Gaze into the Heavens

My Visit to Easter Island (Rapa Nui)

 At the end of our visit to mainland Chile, we traveled to Easter Island, which the indigenous islanders call Rapa Nui.  In fact, “Rapa Nui” is the name the indigenous islanders use for their people, their island, and their language.  It is perhaps best known for its stone moai (mǝ wī′), which are monolithic human figures the Rapa Nui people carved from volcanic rock to represent and honor deceased ancestors. 
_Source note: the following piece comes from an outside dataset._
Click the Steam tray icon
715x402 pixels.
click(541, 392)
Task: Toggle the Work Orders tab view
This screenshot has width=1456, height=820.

The history of Easter Island is a cautionary tale of how overharvesting and mismanagement of scarce resources can lead to societal collapse.  The island is one of the most isolated permanently inhabited places on our planet.  Over 2,100 miles of South Pacific Ocean separate it from mainland Chile, and it lies approximately 2000 miles from the Marquesas Islands, and roughly 1600 miles from the Mangareva Islands.  Archeologists believe Polynesians first settled on Easter Island sometime between 700 and 1100 A.D.  When Chile annexed Easter Island in the 1880s, there were just over 100 people left on the island, a dramatic decline from an estimated population of between 15,000 and 30,000 just two centuries earlier.  When European explorers first visited Easter Island in 1722, the population had already dropped to fewer than 3,000 people, and the island had largely been deforested.  There were no trees on the island taller than 10 feet, which meant there was no way to build new canoes capable of reaching other inhabited islands.  Between 1722 and 1825, all of the roughly 400 standing moai were deliberately toppled by Easter Islanders, as political unrest, civil war, starvation, and even cannibalism led to the collapse of the Rapa Nui civilization and the deaths of thousands.       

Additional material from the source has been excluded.